The best way to understand Systems Modeling is to consider examples drawn from the research that is performed by the faculty proposing the program.
- Laura McLay studies the screening systems that we all must pass through to get on plane.
- Edward Boone studies streams and rivers and the populations of fish and other life that lives in them.
- Jason Merrick studies the risk of accidents in a port and how it is influenced by the traffic patterns, weather, currents, and human errors.
- Hassan Sedeghat, Wes Cain, and David Chan study patterns of cardiac arrhythmia and some of its possible causes.
Each of these researchers looks at the heart, the port, the airport, or the river as a system of components that interact together and lead to behaviors beyond what their individual pieces can do. A ship in dry dock will not have an accident as it cannot run in to other ships or run aground; accident risk is a product of all the other parts of the port the ship navigates through.
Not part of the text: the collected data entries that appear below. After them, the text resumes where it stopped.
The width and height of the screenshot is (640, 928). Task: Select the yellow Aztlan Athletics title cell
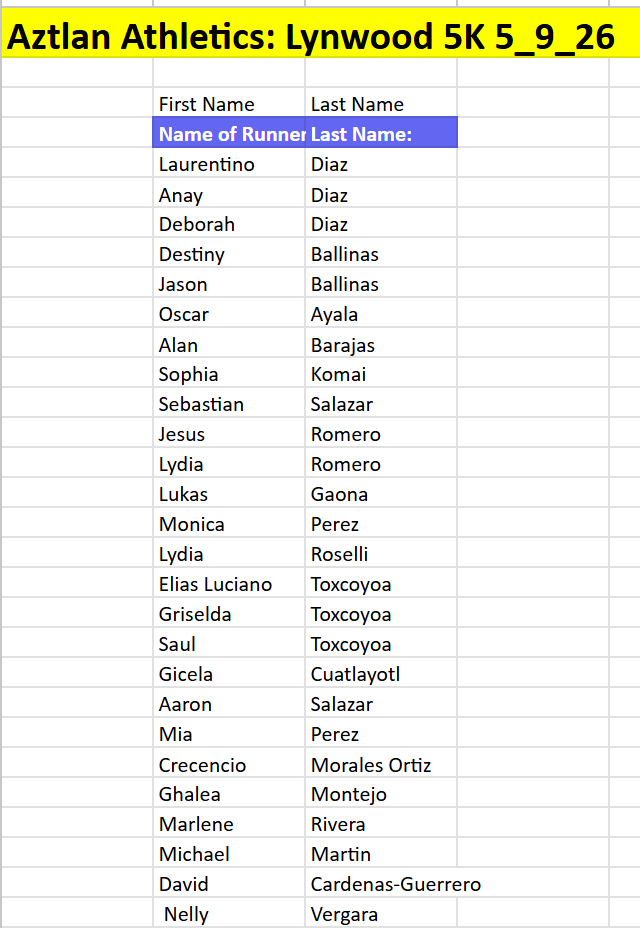(x=320, y=34)
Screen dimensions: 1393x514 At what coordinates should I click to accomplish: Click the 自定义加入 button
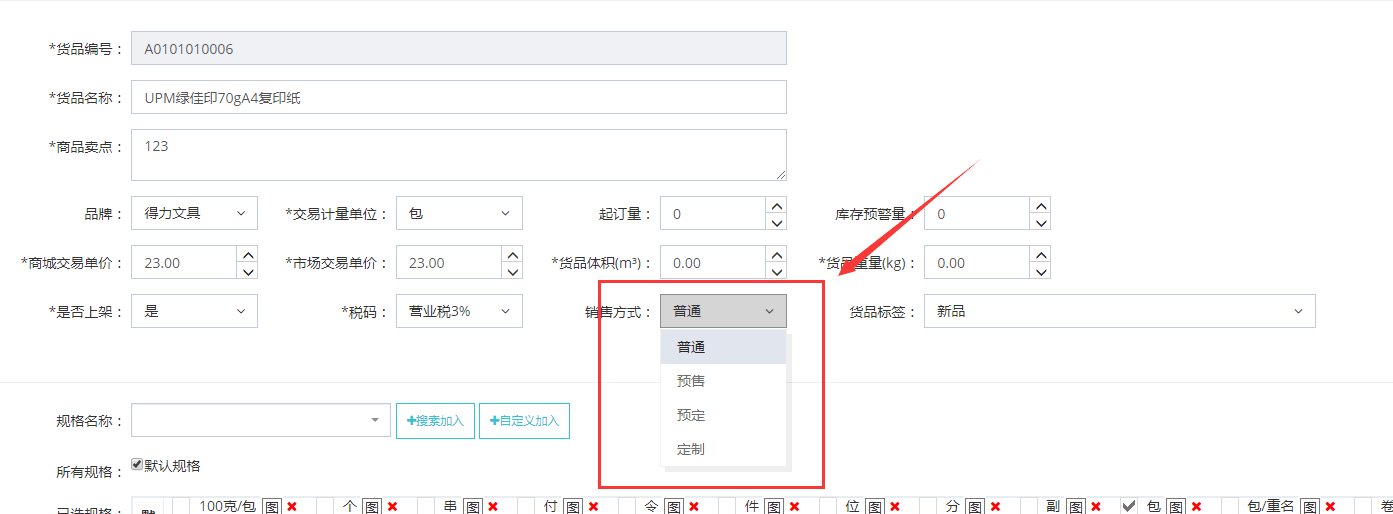click(x=524, y=421)
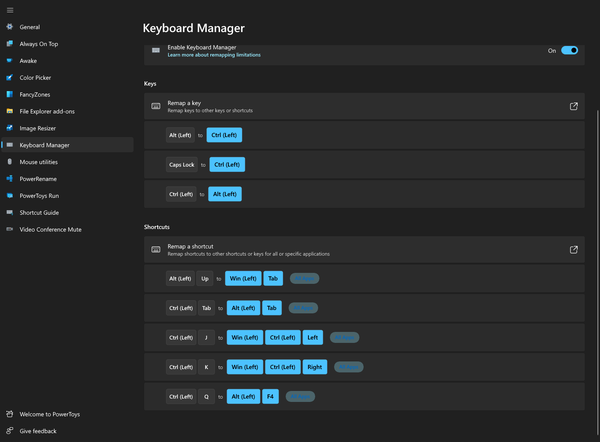The width and height of the screenshot is (600, 442).
Task: Click the PowerRename sidebar icon
Action: (9, 179)
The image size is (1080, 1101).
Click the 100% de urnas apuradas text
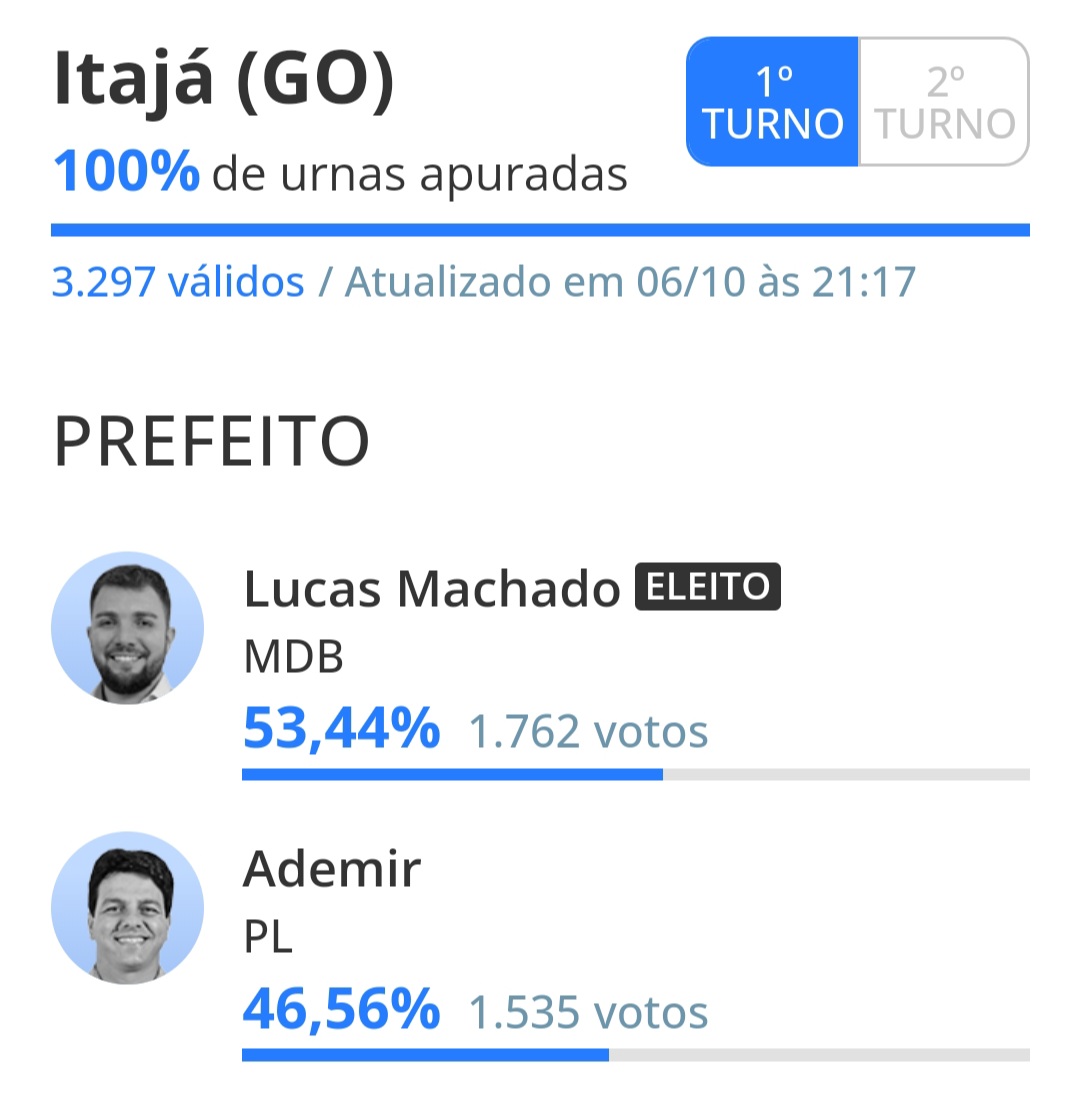coord(341,173)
We cannot study the population of one type of fish in a stream alone without considering the populations of its predators and it food sources, along with the actions that man takes that affect it. The complexity of the mechanics of the heart is increased with changes caused by heart disease. Often arrhythmias arise from changes in geometry as well as the fundamental electro-chemical properties of the cells. To best understand this process we combine these changes with the body's sinus and circadian rhythms, which gives a better view of the overall dynamics. We cannot defend against terrorist attacks by defending one airport as the terrorists will just use another. In other words, we must consider the behavior of the systems, not just individual pieces.
Analytics Magazine published by INFORMS is a good source of additional examples.